Chile’s U.N. Ambassador Heraldo Munoz will head a six-month U.N. inquiry into the 2007 assassination of former Pakistani Prime Minister Benazir Bhutto, a U.N. spokeswoman said on Friday.

Munoz is an upstanding diplomat and a fine choice; he is best remembered for his presence on the Security Council in the run-up to the Iraq war in 2003, pushing the United States to give UN weapons inspectors more time to do their job.

His new mission may prove even tougher than trying to dissuade the hawks in the George W. Bush administration from launching a preventive war (and possibly even trickier than captaining a soccer team of fellow UN diplomats).

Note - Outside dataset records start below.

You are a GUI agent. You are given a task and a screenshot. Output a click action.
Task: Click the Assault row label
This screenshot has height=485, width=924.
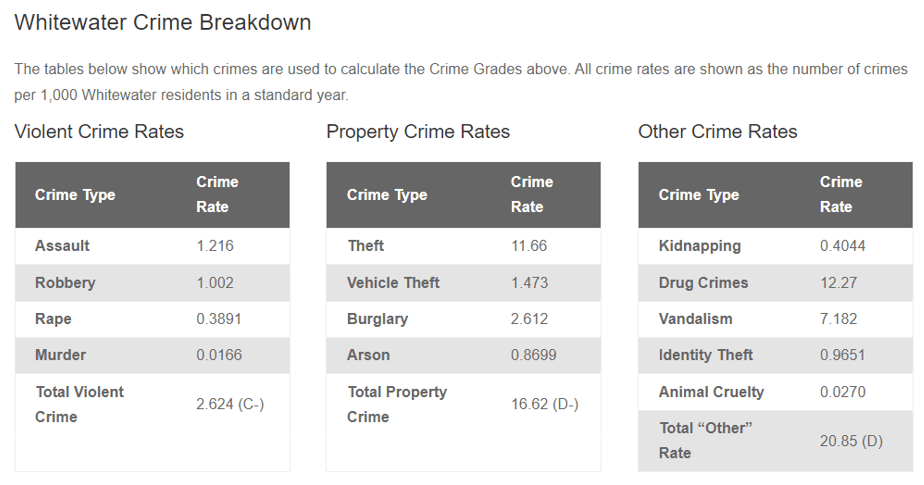62,246
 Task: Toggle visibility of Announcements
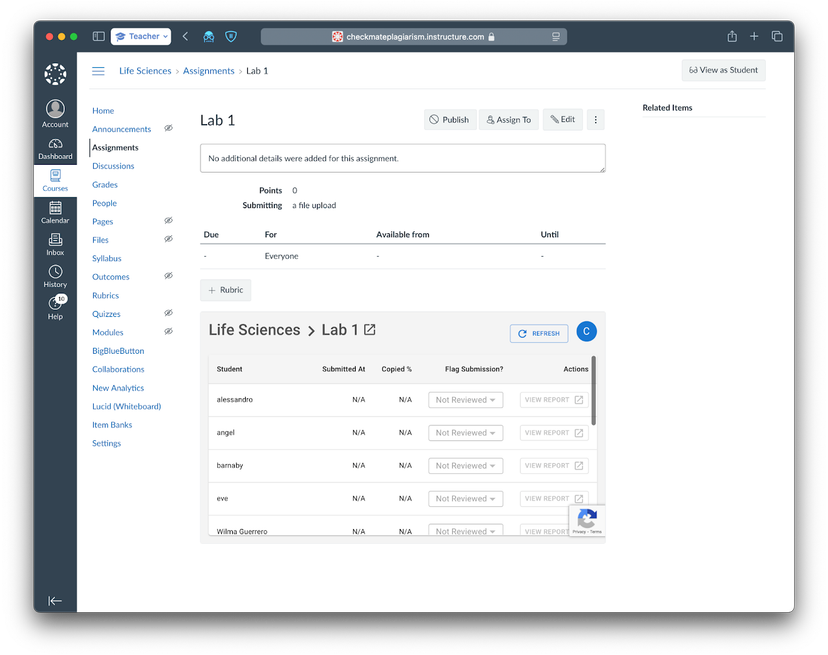pyautogui.click(x=168, y=128)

These sort of investigations can turn into a long-lasting adventure (the original inquiry into the assassination of former Lebanese Prime Minister Rafik Hariri, for example, took just a month, but the whole investigation has continued for over four years) and encroach onto very sensitive political territory. Munoz’s commission is a fact-finding one, though, so he has the somewhat good fortune of being able to turn the results over to someone else to figure out what to do with them.

A potentially good sign: another member of the “Bhutto Commission” is the Irishman Peter Fitzgerald, whose experience includes having led the Hariri investigation.